▸ EXERCISE REQUIREMENTS: Show each line in the entries below that contains the word "height". Case counts.

(Rows of pointing data)

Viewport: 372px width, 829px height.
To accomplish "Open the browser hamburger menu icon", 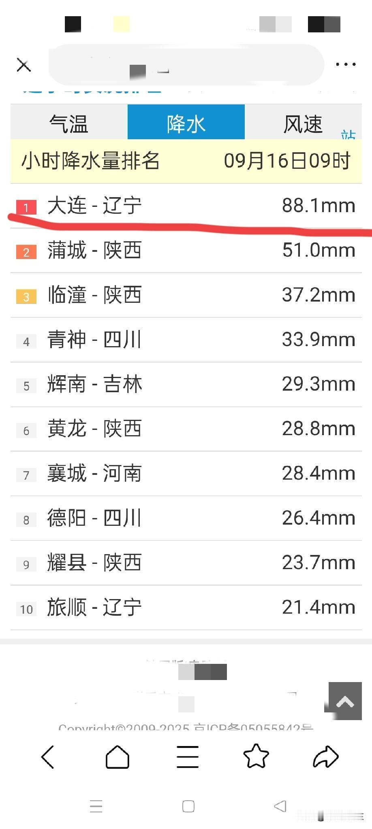I will [x=188, y=757].
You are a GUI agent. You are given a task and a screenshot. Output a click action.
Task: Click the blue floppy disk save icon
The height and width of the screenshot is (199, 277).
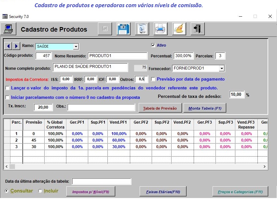123,29
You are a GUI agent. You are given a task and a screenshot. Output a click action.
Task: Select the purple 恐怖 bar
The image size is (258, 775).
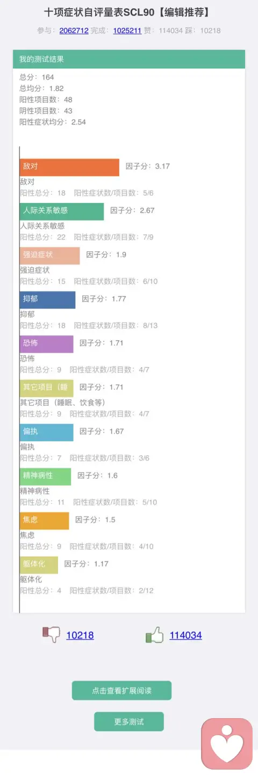[x=46, y=343]
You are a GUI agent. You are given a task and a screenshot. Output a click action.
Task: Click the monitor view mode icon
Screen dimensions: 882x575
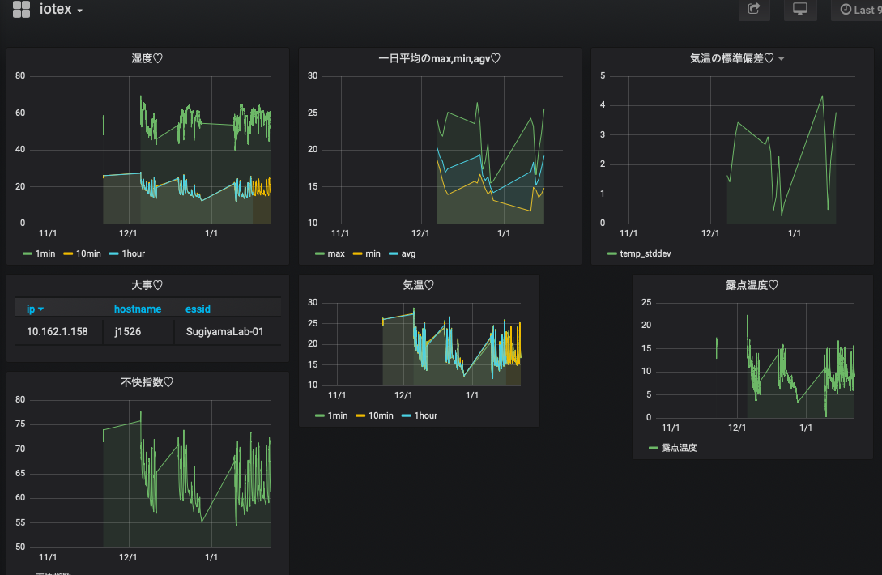click(x=800, y=9)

▸ WRITTEN ANSWER:
Viewport: 372px width, 829px height.
The height and width of the screenshot is (199, 277).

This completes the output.